In my script for statistical signals, I have some troubles to get the same result for the variance of an estimator $T$.
Here is the example:
Given the observations $X_1, \dots , X_N$ of a uniquely distributed random variable
$$ X: \Omega \rightarrow [0,\theta] $$
with $[0, \theta] \subset \mathbb{R}$ such that the CDF $F_X (\xi) = \frac{\xi}{\theta}$ and the PDF $f_X(xi) = \frac{1}{\theta}$ if $0 \leq \xi \leq \theta$.
To estimate the upper bound $\theta$ of the uniform distribution, the expected value $\mathbb{E}[X] = \frac{\theta}{2}$ is used which is the mean of this partictular uniform distribution. Then the estimator $T$ is given as:
$$ T = 2 \cdot \underbrace{\frac{1}{N} \sum_{i = 1}^N X_i}_{Average}: \quad x_1, \dots , x_N \rightarrow \hat{\theta} $$
Now the expected value for this estimator is calculated as:
$$ \mathbb{E}[T(X_1, \dots , X_N)] = \mathbb{E}[\frac{2}{N}\sum_{i = 1}^{N}X_i] = \frac{2}{N}\sum_{i = 1}^{N}\mathbb{E}[X_i] = \frac{2}{N} \cdot N \cdot \frac{\theta}{2} = \theta $$
which makes this estimator unbiased since the expected value is exactly the wanted parameter $\theta$.
Finally the Variance $Var[T]$ is just given as:
$$ Var[T] = \frac{\theta^2}{3N} $$
However, I don't know how to obtain this result.
I tried two approaches to get the same result for the variance:
In my first approach, using the definition of the variance, depending on the expected value of the estimator, there seems to be an error in my calculations or something that I miss.
The second approach gives me the same result but I don't really understand the properties/rules for the variance I used.
First approach:
According to the definition the variance is:
$$ Var[T(X_1, \dots , X_N)] = \mathbb{E}[(T-\mathbb{E}[T])^2] = \mathbb{E}[T^2] - \mathbb{E}[T]^2 $$
Now in order to get the variance, $\mathbb{E}[T^2]$ and $\mathbb{E}[T]^2$ are needed. $\mathbb{E}[T]^2 = \theta^2$ is already available (see above). In my calculations of $\mathbb{E}[T^2]$ seems to be an error:
$$ \mathbb{E}[T^2] = \mathbb{E}\left[\frac{4}{N^2}\left(\sum_{i = 1}^N X_i\right)^2\right] $$
Because of my assumed independence of $X_i, X_j$ this equation results in (where I am really not sure if this step is correct):
$$ \mathbb{E}[T^2] = \frac{4}{N^2}\sum_{i = 1}^N \mathbb{E}[X_i^2] $$
Now using functions of random variables $E[g(x)] = \int_{\mathbb{R}}{g(x)f_x (x)dx}$, where $g(x) = x^2$, the previous equation is:
$$ \mathbb{E}[T^2] = \frac{4}{N^2}N \int_{0}^{\theta}{x^2 \frac{1}{\theta} dx} = \frac{4}{N} \frac{\theta^3}{3} \frac{1}{\theta} = \frac{4}{N} \frac{\theta^2}{3} $$
However, this obviously leads to:
$$ Var[T] = E[T^2] - E[T]^2 = \frac{4}{N} \frac{\theta^2}{3} - \theta^2 = \frac{\theta^2 (4 - N3)}{N 3} $$
which is wrong. Can you please tell me where I made a mistake?

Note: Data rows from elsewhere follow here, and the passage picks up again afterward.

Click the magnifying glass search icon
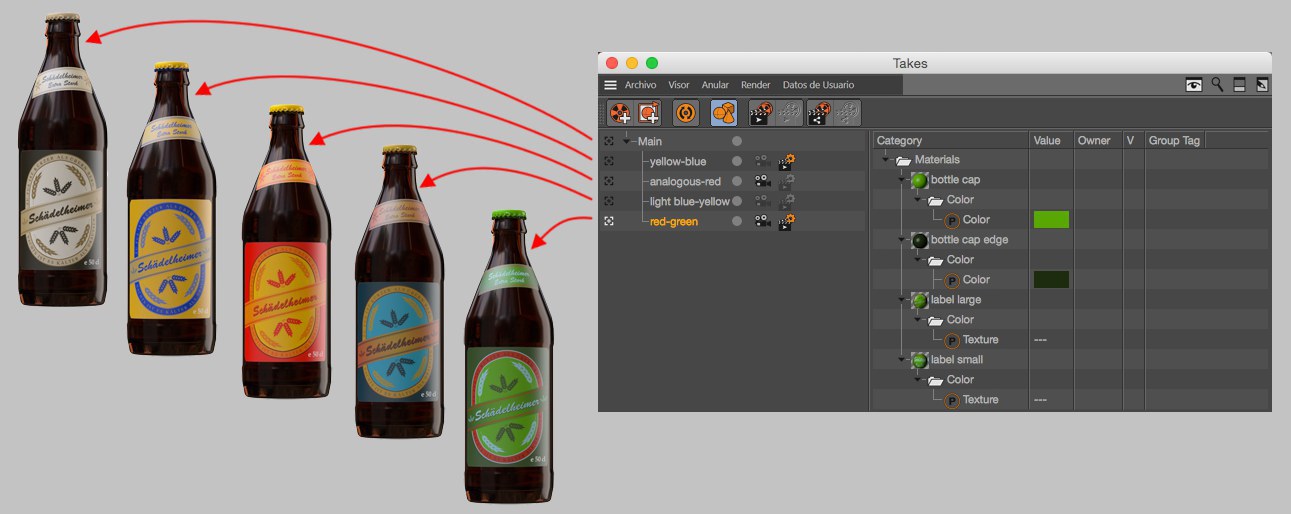This screenshot has height=514, width=1291. pos(1217,86)
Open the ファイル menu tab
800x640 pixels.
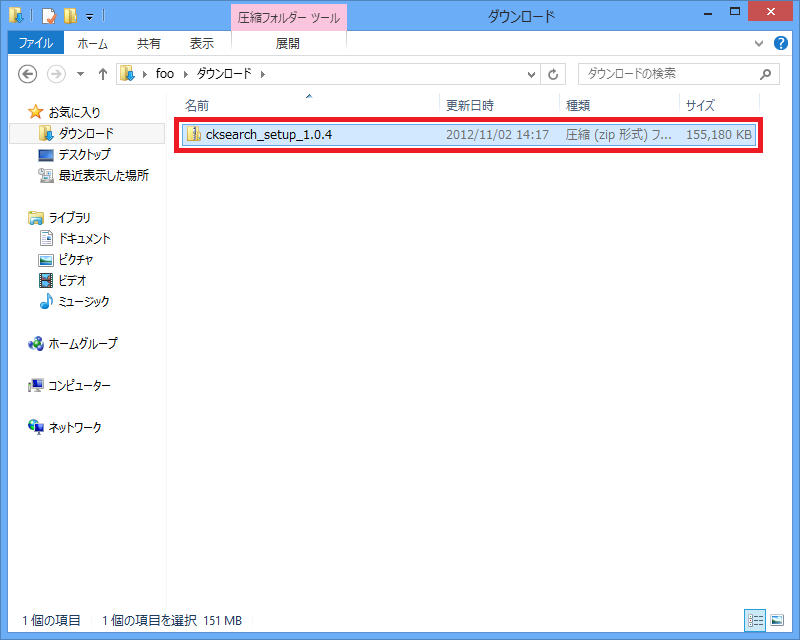point(35,43)
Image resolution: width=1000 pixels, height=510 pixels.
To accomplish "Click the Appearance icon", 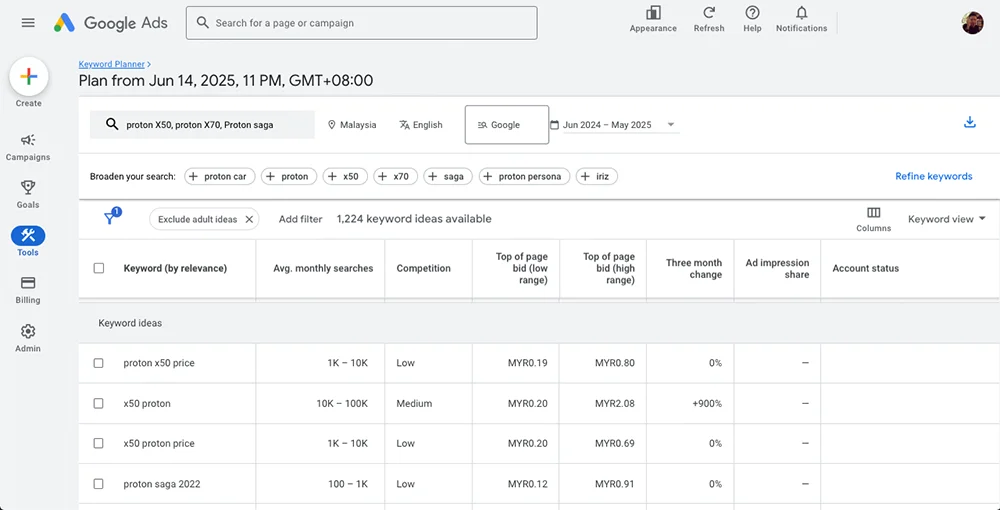I will 653,13.
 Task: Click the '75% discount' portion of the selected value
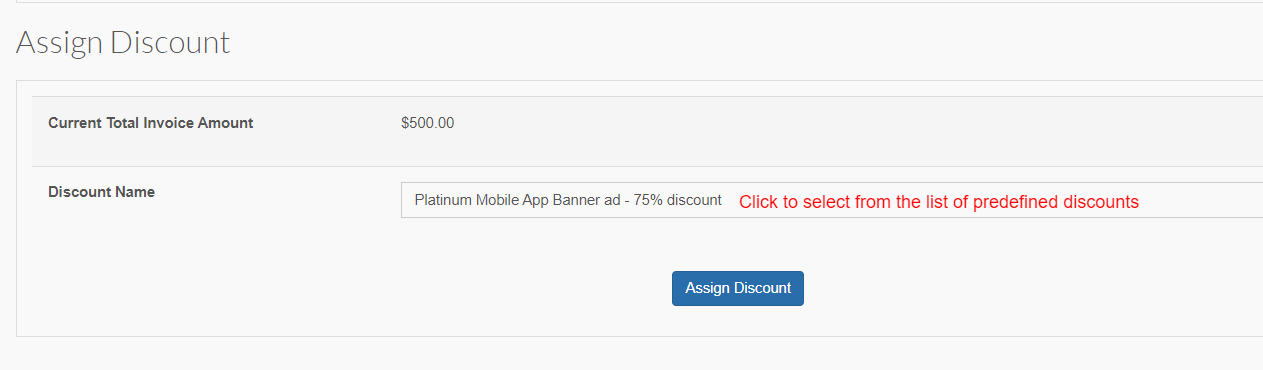point(678,200)
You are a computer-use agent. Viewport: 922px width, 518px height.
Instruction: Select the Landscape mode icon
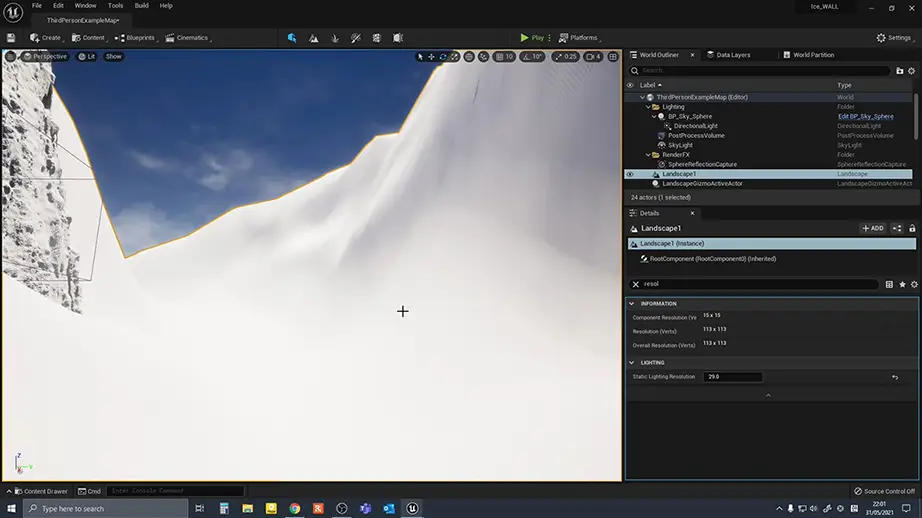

Second approach using properties of variances (correct result):
$$ Var[T] = Var[\frac{2}{N} \sum_{i = 1}^N X_i] = \frac{4}{N^2} Var[\sum_{i = 1}^N X_i] = \frac{4}{N^2} \sum_{i = 1}^N Var[X_i] = \frac{4}{N^2} N \frac{\theta^2}{12} = \frac{\theta^2}{3} $$
where I used the variance of the uniform distribution $Var[X_i] = \frac{\theta^2}{12}$ and the following rules for variance:
$$ Var[\alpha X + \beta] = \alpha^2 Var[X] $$
and
$$ Var[\sum_{i = 1}^N X_i] = \sum_{i = 1}^N Var[X_i] + \sum_{i \neq j} Cov[X_i,X_j] $$
For the second rule I assumed independence for the statistics $X_i$ which leads to $\sum_{i \neq j} Cov[X_i,X_j] = 0$. Though I am not sure if this is right but it lead to the correct result.
Could you please tell me how to derive these rules?
I would be glad to get the variance using my first approach with the formulas I mostly understand and not the second approach where I have no clue where these rules of the variance come from.